A person familiar with the Clinton campaign program described it as essentially a dynamic voter database — with voter participation, voter contact information and voter files that all campaign organizations use. It’s a list — but a dynamic one with key voter data.

A Clinton aide said the hackers had access to the analytics program’s server for approximately five days. The analytics data program is among many systems accessed to conduct voter analysis. It does not include social security numbers or credit card numbers.

The aide noted further that according to the campaign’s outside cyber security expert, the hack of this analytics data program could not have resulted in access to Clinton campaign internal emails, voicemails, computers or other internal communications and documents. Those are completely independent systems.

Some, though not all, of those reports is based off this circumspect statement from Nick Merrill.

An analytics data program maintained by the DNC, and used by our campaign and a number of other entities, was accessed as part of the DNC hack. Our campaign computer system has been under review by outside cyber security experts. To date, they have found no evidence that our internal systems have been compromised.

Meanwhile, the FBI sources in these stories seem hesitant to definitively tie this hack to the others.

I raise all this because the KTLA description of the program sounds a lot like VAN, the voter management program that has already made the news several times this election year. VAN is dynamic and accessible to all Democratic campaigns so they can share data about voter participation, contacts, and enthusiasm for one or another candidate.

But if it were VAN it’d be of particular interest for two reasons. First, because a firewall between Hillary and Bernie’s campaigns went down in December, just as Bernie’s campaign finished up an utterly historic fundraising day. A few of Bernie’s staffers accessed some of Hillary’s data — they said to monitor the extent of the breach, which they claimed was the second time it had happened. Bernie sued the DNC over the insecurity of the VAN, but ultimately he ended up punishing several staffers.

In other words, by December, if not before, the DNC had warning that the VAN was unstable. If the hack was of VAN and if it was in any way associated with this time period — or if it was a response to DNC taking no action to force VAN to improve security — then it would be very damaging to the Democrats.

If this hack was of VAN, it would also be significant given that Guccifer 2’s technically bogus explanation of how “he” hacked the DNC claimed he got in through VAN.

How did you break into the DNC network? And are you still in?

These questions are also very popular. I’ve already said about the software vulnerabilities. The DNC had NGP VAN software installed on their system so I used the 0-day exploit and then deployed my backdoor. The DNC used Windows on their server, so it made my work much easier. I installed my Trojan like virus on their PCs. I just modified the platform that I bought on the hacking forums for about $1.5k.

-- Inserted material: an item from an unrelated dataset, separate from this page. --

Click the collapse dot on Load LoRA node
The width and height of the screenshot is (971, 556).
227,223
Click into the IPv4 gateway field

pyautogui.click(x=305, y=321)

I’ve been inside the network for pretty long time, so I downloaded a lot of files. I lost access after they rebooted the system on June 12. But after all, if they’ll carry on like this it won’t be a problem to get in again and again.

I’ve worked with VAN (albeit in a county party office) and I can’t think of a way it would be hooked up to more substantive computers (hmm–except perhaps within a computer and from there back up through a network). And the explanation appears bogus for a number of other reasons. But it would be interesting if Guccifer 2 had pointed to VAN weeks before the campaign decided to check whether VAN had been accessed (after having been proven to be unstable in the primary).

Finally, it would be interesting if it were VAN for one more reason: because after the December incident, Bernie moved off of VAN. Which means he has files protected from whatever the Russians or whoever else have been up to.